* EXERCISE: Take the lines below between the one holding "You are a computer-use" and the one holding "Instruction: Go back to the previous page", inclusive, and copy them exactly. Add nothing.

* RECORD SET:

== Segment start ==

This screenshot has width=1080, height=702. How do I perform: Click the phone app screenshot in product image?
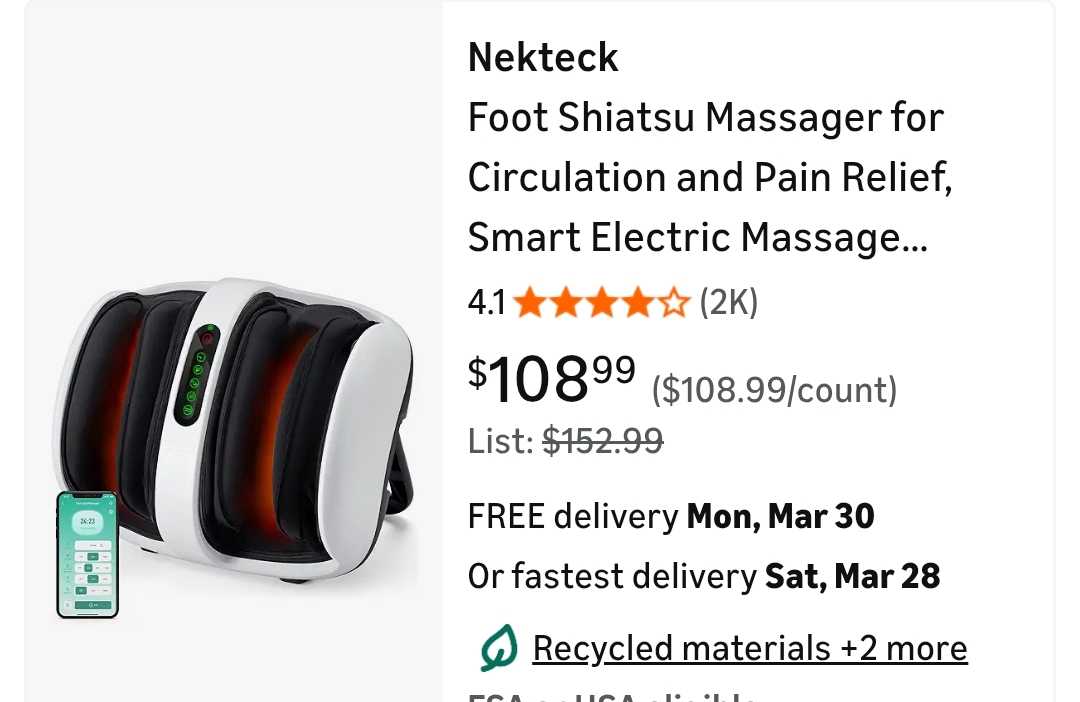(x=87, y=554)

== Segment end ==
== Segment start ==

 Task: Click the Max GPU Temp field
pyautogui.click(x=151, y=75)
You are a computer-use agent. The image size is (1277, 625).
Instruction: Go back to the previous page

== Segment end ==

* RESULT FOR THIS TASK:
You are a computer-use agent. The image size is (1277, 625).
Instruction: Go back to the previous page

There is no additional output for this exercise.